Evolvable systems — those that proceed not under the sole direction of one centralized design authority but by being adapted and extended in a thousand small ways in a thousand places at once — have three main characteristics that are germane to their eventual victories over strong, centrally designed protocols.

  • Only solutions that produce partial results when partially implemented can succeed. The network is littered with ideas that would have worked had everybody adopted them. Evolvable systems begin partially working right away and then grow, rather than needing to be perfected and frozen. Think VMS vs. Unix, cc:Mail vs. RFC-822, Token Ring vs. Ethernet.
  • What is, is wrong. Because evolvable systems have always been adapted to earlier conditions and are always being further adapted to present conditions, they are always behind the times. No evolving protocol is ever perfectly in sync with the challenges it faces.
  • Finally, Orgel’s Rule, named for the evolutionary biologist Leslie Orgel — “Evolution is cleverer than you are”. As with the list of the Web’s obvious deficiencies above, it is easy to point out what is wrong with any evolvable system at any point in its life. No one seeing Lotus Notes and the NCSA server side-by-side in 1994 could doubt that Lotus had the superior technology; ditto ActiveX vs. Java or Marimba vs. HTTP. However, the ability to understand what is missing at any given moment does not mean that one person or a small central group can design a better system in the long haul.

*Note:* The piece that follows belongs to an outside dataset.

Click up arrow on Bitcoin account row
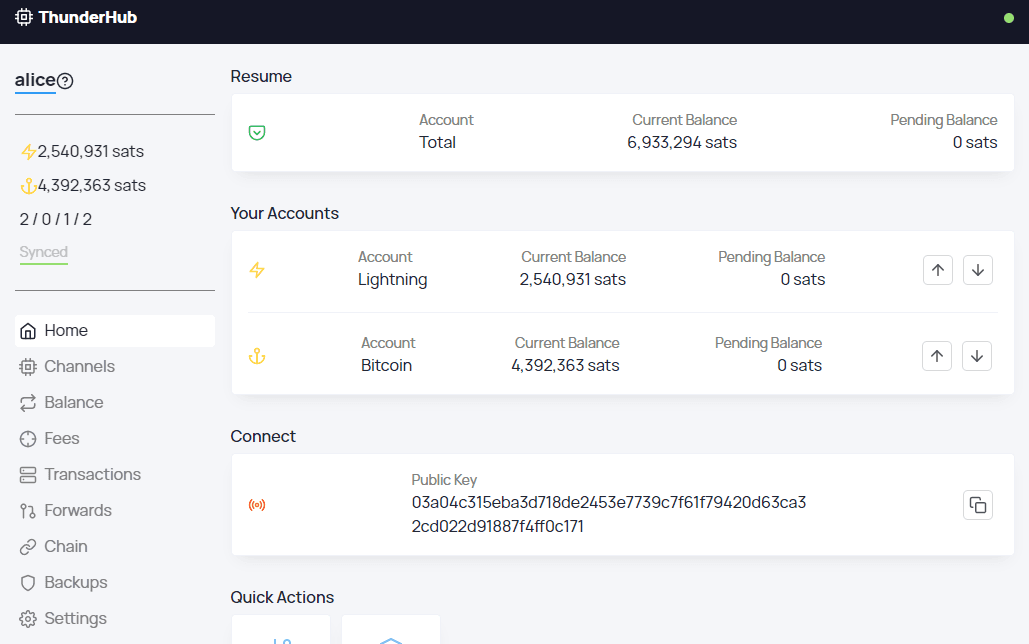1029x644 pixels. [x=937, y=356]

Centrally designed protocols start out strong and improve logarithmically. Evolvable protocols start out weak and improve exponentially. It’s dinosaurs vs. mammals, and the mammals win every time. The Web is not the perfect hypertext protocol, just the best one that’s also currently practical. Infrastructure built on evolvable protocols will always be partially incomplete, partially wrong and ultimately better designed than its competition.

LESSONS FOR THE FUTURE

And the Web is just a dress rehearsal. In the next five years, three enormous media — telephone, television and movies — are migrating to digital formats: Voice Over IP, High-Definition TV and Digital Video Disc, respectively. As with the Internet of the early ’90s, there is little coordination between these efforts, and a great deal of effort on the part of some of the companies involved to intentionally build in incompatibilities to maintain a cartel-like ability to avoid competition, such as DVD’s mutually incompatible standards for different continents.

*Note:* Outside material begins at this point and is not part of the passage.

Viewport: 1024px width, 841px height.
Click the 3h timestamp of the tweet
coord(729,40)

And, like the early ’90s, there isn’t going to be any strong meta-protocol that pushes Voice Over IP, HDTV and DVD together. Instead, there will almost certainly be some weak ‘glue’ or ‘scaffold’ protocol, perhaps SMIL (Synchronized Multimedia Integration Language) or another XML variant, to allow anyone to put multimedia elements together and synch them up without asking anyone else’s permission. Think of a Web page with South Park in one window and a chat session in another, or The Horse Whisperer running on top with a simultaneous translation into Serbo-Croatian underneath, or clickable pictures of merchandise integrated with a salesperson using a Voice Over IP connection, ready to offer explanations or take orders.

In those cases, the creator of such a page hasn’t really done anything ‘new’, as all the contents of those pages exist as separate protocols. As with the early Web, the ‘glue’ protocol subsumes the other protocols and produces a kind of weak integration, but weak integration is better than no integration at all, and it is far easier to move from weak integration to strong integration than from none to some. In 5 years, DVD, HDTV, voice-over-IP, and Java will all be able to interoperate because of some new set of protocols which, like HTTP and HTML, is going to be weak, relatively unco-ordinated, imperfectly implemented and, in the end, invincible.